The IPv6 header

An introduction to the IPv6 header and the fields inside it. Knowledge of the IPv6 header is necessary for any basic understanding of IPv6 and to do any troubleshooting.

The IPv6 header is larger in size than the IPv4 header, but contains fewer fields. Every IPv6 packet contains the IPv6 header and nothing is sent without it, unlike IPv4 where some packet type, e.g. ARP, is transported directly above Ethernet without an IP header.

The IPv6 packet compared to IPv4. Both are carried inside an Ethernet frame and has different Ethertype values to indicate the content. An Ethertype of hexadecimal 0800 defines a IPv4 packet inside and 86DD for IPv6.

The IPv4 header is 20 bytes long and IPv6 has the double size of 40 bytes, mostly because of the larger address size (16 bytes IPv6 address to 4 byte IPv4).

The mandatory fields in the IPv6 header is:

Destination Address: the target 128 bit IPv6 address of the packet, which could be an IPv6 unicast or multicast address.

Source Address: the sender IPv6 address, which could be the Link Local address or for example an Global Unique Routable address.

Hop Limit: The maximum number of router hops the packet is allowed to pass. Maximum 255, where each router decreases the value by one and if the counter reaches zero the router should destroy the packet and send an ICMPv6 packet Type 3 called “Time Exceeded“.
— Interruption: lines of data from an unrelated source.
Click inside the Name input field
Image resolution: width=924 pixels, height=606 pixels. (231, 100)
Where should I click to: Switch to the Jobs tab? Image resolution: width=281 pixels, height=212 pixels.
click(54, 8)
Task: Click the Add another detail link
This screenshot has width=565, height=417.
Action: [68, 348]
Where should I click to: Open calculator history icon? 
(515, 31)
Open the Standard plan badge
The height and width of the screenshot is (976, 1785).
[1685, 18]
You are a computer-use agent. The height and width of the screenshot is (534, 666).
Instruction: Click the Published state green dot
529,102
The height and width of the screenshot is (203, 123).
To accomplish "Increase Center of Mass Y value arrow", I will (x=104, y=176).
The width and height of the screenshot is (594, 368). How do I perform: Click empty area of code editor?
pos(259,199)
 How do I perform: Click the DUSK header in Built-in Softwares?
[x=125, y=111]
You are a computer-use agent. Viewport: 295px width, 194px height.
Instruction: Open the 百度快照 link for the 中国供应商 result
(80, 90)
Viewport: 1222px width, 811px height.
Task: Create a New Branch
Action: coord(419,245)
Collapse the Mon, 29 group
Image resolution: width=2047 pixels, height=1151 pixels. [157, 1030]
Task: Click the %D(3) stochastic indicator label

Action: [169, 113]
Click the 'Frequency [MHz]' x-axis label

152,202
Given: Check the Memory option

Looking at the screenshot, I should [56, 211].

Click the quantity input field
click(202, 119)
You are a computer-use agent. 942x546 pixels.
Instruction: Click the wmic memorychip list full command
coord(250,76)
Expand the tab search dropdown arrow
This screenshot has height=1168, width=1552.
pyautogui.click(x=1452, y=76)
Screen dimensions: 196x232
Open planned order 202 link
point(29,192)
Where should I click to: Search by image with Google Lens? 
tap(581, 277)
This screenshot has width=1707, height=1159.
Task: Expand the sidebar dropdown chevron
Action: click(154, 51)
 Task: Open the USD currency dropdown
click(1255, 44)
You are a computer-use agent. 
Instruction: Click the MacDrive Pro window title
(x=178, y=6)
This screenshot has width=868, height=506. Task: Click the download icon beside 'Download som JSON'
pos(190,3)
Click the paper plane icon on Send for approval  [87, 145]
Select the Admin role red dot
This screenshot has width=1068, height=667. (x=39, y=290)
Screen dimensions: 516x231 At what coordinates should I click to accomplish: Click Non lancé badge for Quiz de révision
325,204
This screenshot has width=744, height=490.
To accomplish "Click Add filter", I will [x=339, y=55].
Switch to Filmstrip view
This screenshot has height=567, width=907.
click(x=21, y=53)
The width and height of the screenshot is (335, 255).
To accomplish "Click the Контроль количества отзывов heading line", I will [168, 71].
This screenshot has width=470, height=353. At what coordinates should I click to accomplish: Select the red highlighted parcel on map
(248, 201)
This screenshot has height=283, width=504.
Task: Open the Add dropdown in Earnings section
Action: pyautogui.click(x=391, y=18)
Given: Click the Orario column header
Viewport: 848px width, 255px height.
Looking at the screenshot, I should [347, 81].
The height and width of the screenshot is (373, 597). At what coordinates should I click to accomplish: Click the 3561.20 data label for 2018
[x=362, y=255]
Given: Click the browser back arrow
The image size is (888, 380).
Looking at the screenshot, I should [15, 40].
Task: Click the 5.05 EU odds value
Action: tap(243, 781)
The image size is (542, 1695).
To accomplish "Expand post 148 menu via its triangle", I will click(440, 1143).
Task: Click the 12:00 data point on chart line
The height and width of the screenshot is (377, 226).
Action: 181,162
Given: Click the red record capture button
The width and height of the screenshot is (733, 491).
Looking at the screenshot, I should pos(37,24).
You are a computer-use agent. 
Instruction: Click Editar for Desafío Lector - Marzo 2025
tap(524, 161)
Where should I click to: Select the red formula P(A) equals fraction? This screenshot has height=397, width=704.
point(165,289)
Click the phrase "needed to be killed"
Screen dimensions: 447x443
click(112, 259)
It should also be noted that the value of Hop Limit is set by the sending node. This could be either a specific default value of the operating system or delivered to a specific subnet through a Router Advertisement.

To show the default Hop Limit on a Windows host use the command:

netsh int ipv6 show global

Under General Global Parameters the Hop Limit value is displayed. If for any reason you would like to change the maximum Hop Limit use:

netsh int ipv6 set global defaultcurhoplimit=32

The “defaultcurhoplimit” could be between 1 and 255. Note that 1 would mean that each packet would be terminated at the first router.

Next Header: Due to the layered nature of networking each module (inside for example a single server) only knows how to interpret its private data and does not really “know” what is inside the payload there has to be some information on where to forward the packet content to. For example, in the Ethernet header this is called the Ethertype.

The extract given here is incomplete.